Start of Records for this task

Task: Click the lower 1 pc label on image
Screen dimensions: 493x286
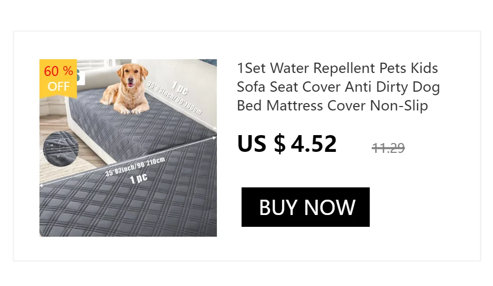Action: (x=139, y=179)
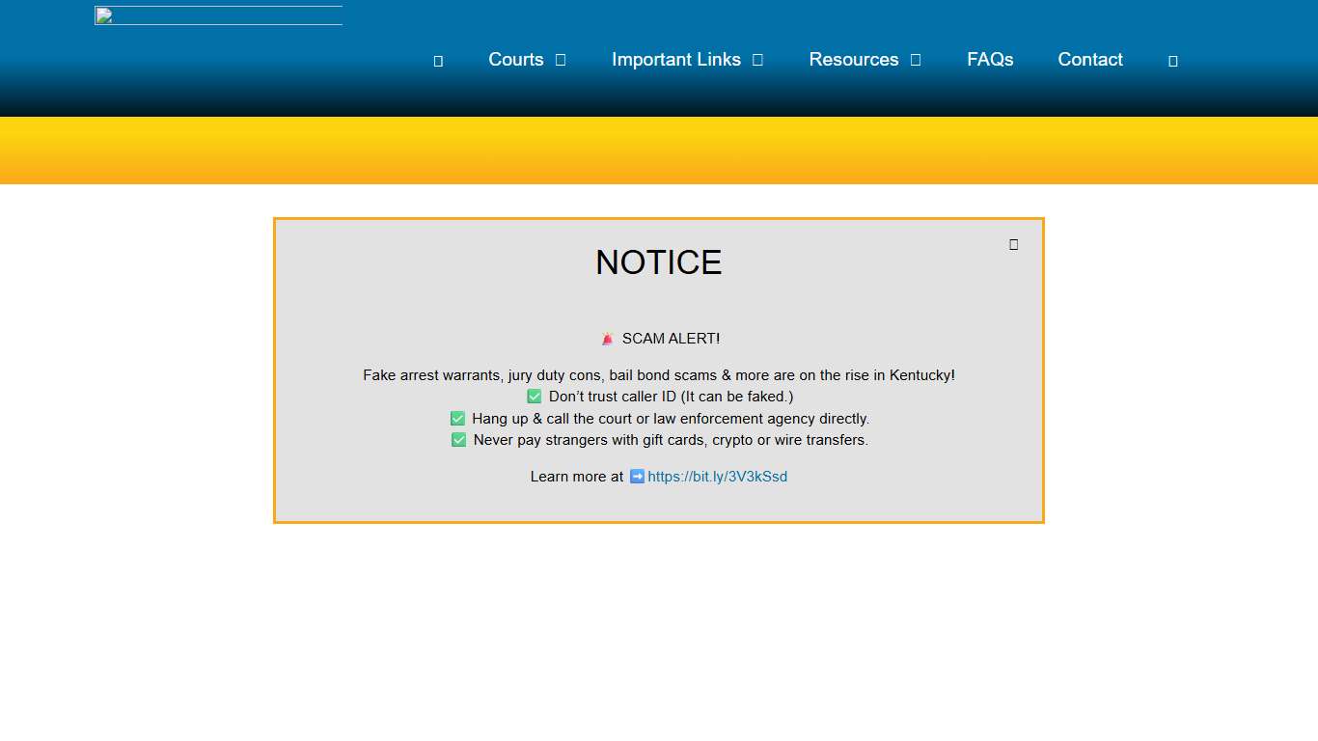The width and height of the screenshot is (1318, 741).
Task: Click the blue arrow emoji before the link
Action: pos(637,477)
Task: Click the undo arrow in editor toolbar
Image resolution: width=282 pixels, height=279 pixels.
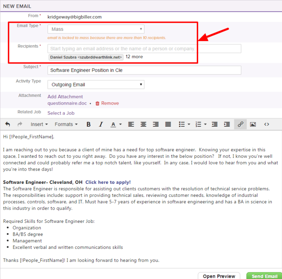Action: click(x=8, y=124)
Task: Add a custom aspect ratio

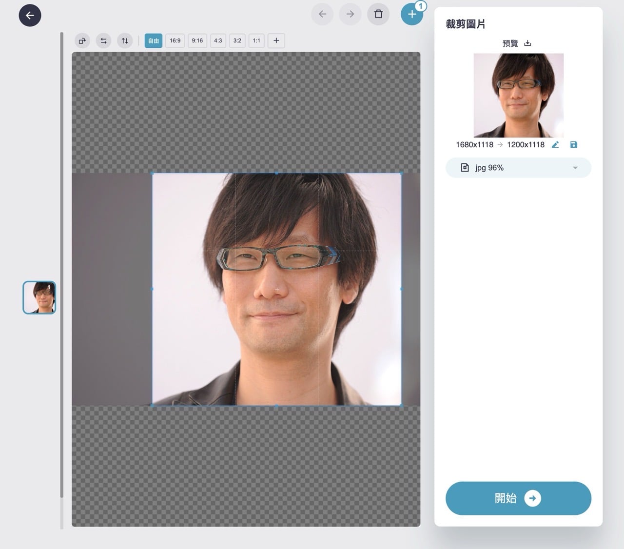Action: [276, 41]
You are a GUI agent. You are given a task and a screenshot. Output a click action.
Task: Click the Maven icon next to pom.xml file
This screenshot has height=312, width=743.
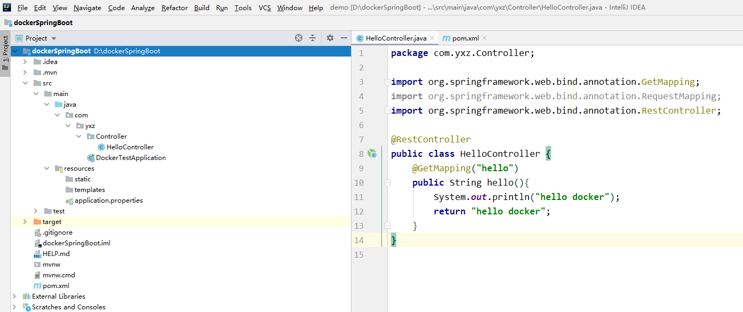point(37,285)
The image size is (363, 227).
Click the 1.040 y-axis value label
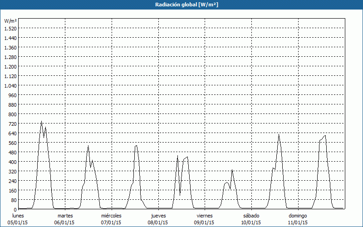[x=10, y=85]
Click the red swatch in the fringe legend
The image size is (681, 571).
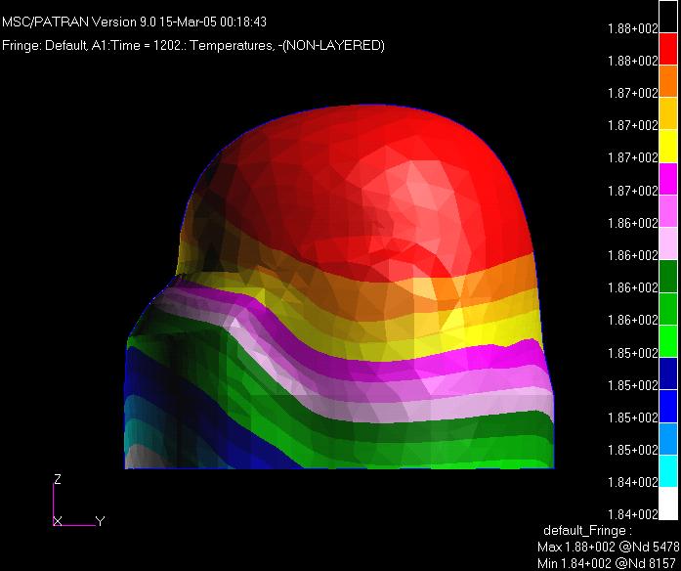(x=668, y=49)
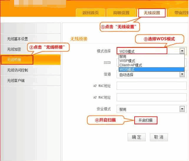Screen dimensions: 189x161
Task: Open the 无线设置 tab
Action: (x=152, y=13)
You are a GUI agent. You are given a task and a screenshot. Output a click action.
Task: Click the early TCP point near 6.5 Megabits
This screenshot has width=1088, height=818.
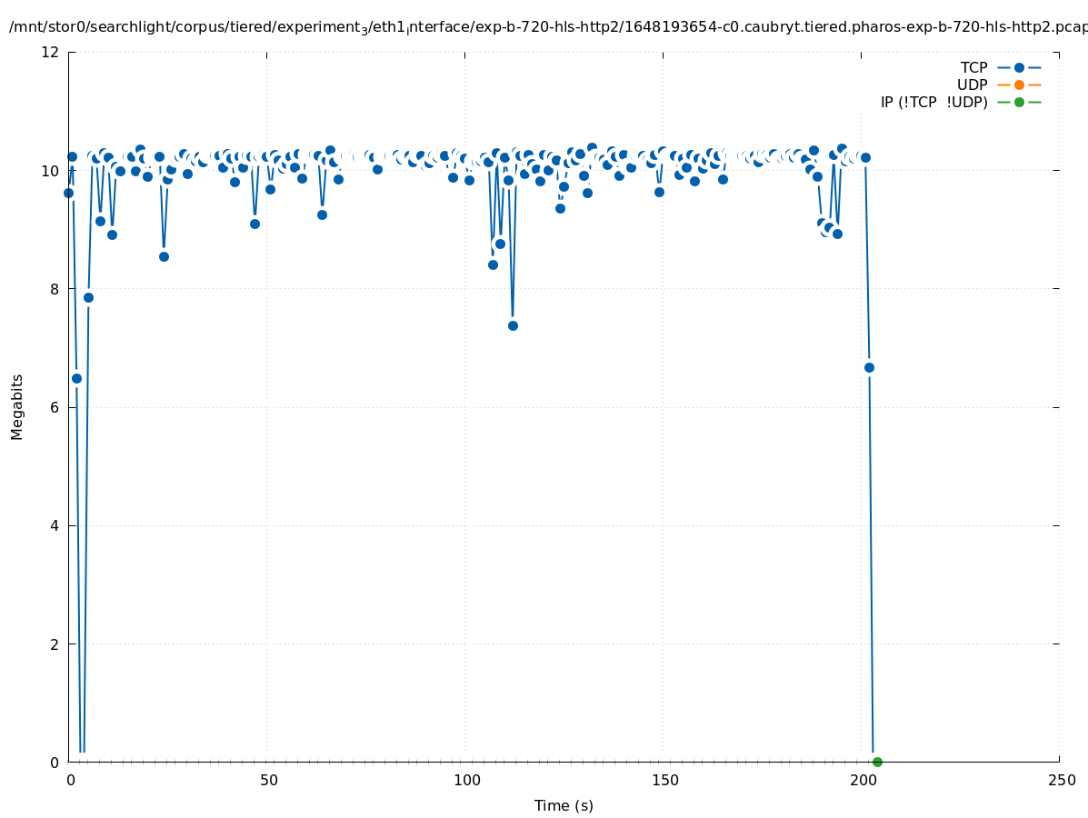point(76,378)
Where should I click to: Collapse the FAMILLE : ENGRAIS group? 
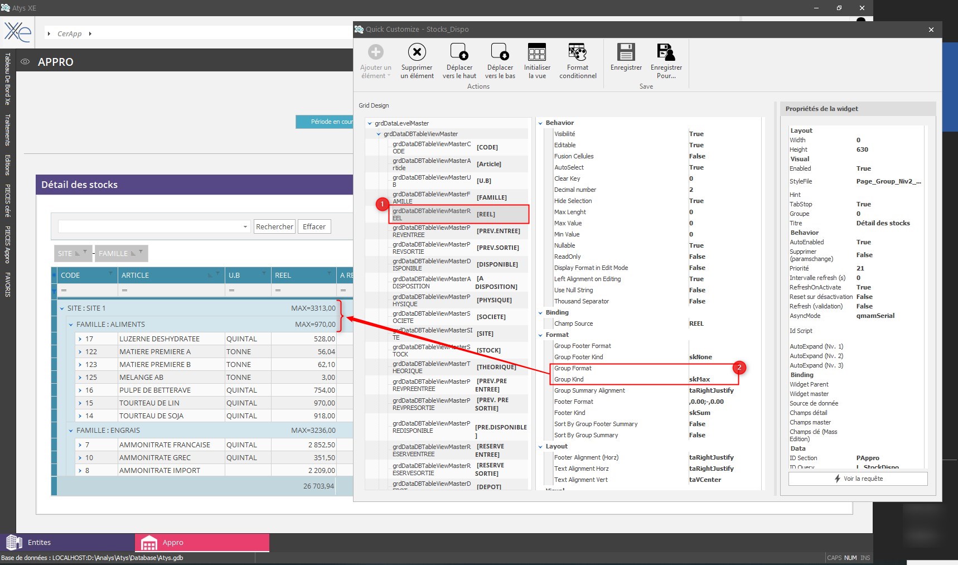coord(71,431)
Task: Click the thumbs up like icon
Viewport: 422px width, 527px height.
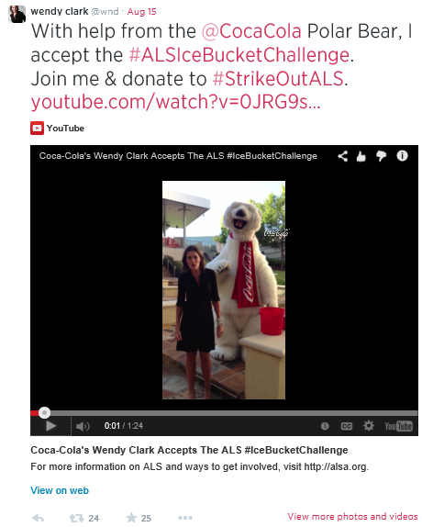Action: click(361, 156)
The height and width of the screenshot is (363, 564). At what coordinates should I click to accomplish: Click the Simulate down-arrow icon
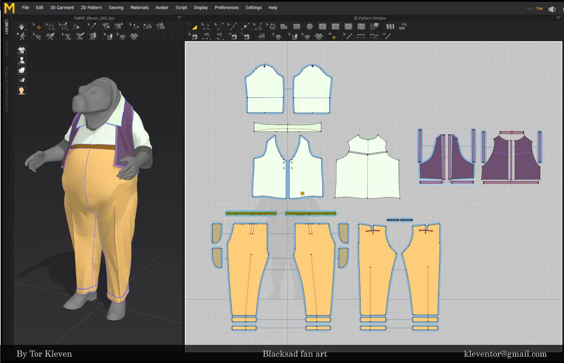click(x=22, y=27)
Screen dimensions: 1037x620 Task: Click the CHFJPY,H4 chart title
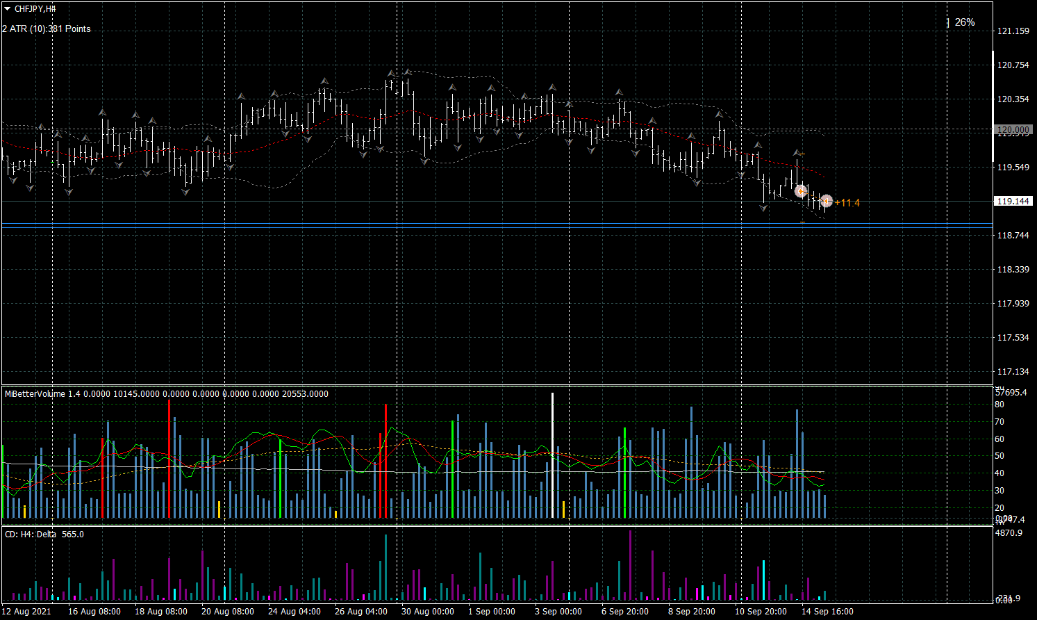[35, 9]
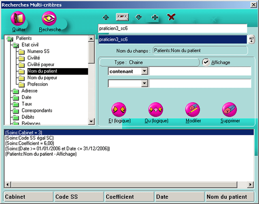
Task: Delete search with red X icon
Action: pyautogui.click(x=171, y=17)
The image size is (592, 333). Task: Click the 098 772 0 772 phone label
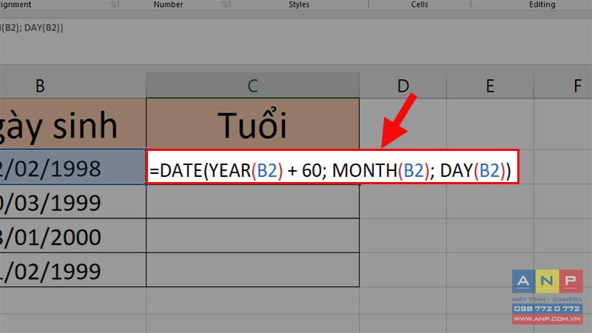547,309
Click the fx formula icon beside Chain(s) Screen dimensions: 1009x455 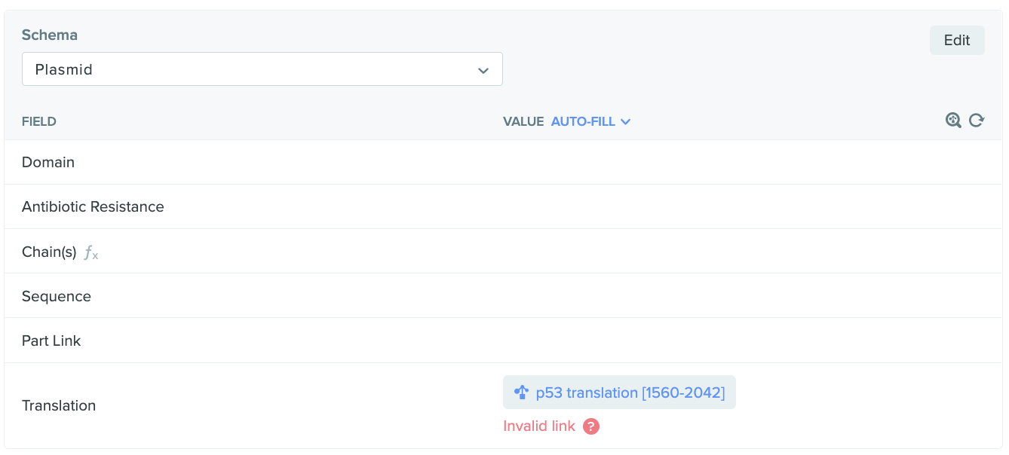tap(91, 253)
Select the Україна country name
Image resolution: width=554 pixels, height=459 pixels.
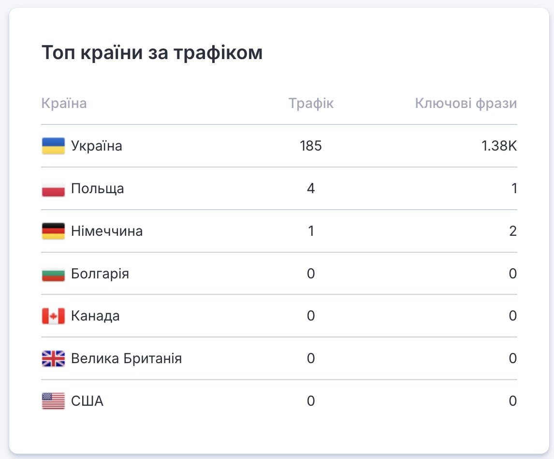(96, 146)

End of Records for this task

▸ **Task goal**: Give again, exactly, the lines from the start of the data through the one holding "Task: Click the early"; omit the pictures.

▸ **Written response**:
Task: Click the lower 1 pc label on image
Screen dimensions: 493x286
Action: (x=139, y=179)
The width and height of the screenshot is (1318, 741).
Task: Click the blue arrow emoji before the link
Action: pos(637,477)
Task: Click the undo arrow in editor toolbar
Image resolution: width=282 pixels, height=279 pixels.
Action: click(x=8, y=124)
Task: Add a custom aspect ratio

Action: [276, 41]
You are a GUI agent. You are given a task and a screenshot. Output a click action.
Task: Click the Maven icon next to pom.xml file
This screenshot has height=312, width=743.
point(37,285)
The image size is (363, 227).
Click the 1.040 y-axis value label
[x=10, y=85]
Click the red swatch in the fringe legend
The image size is (681, 571).
(x=668, y=49)
Screen dimensions: 189x161
Task: Open the 无线设置 tab
Action: (x=152, y=13)
You are a GUI agent. You are given a task and a screenshot. Output a click action.
Task: Click the early TCP point near 6.5 Megabits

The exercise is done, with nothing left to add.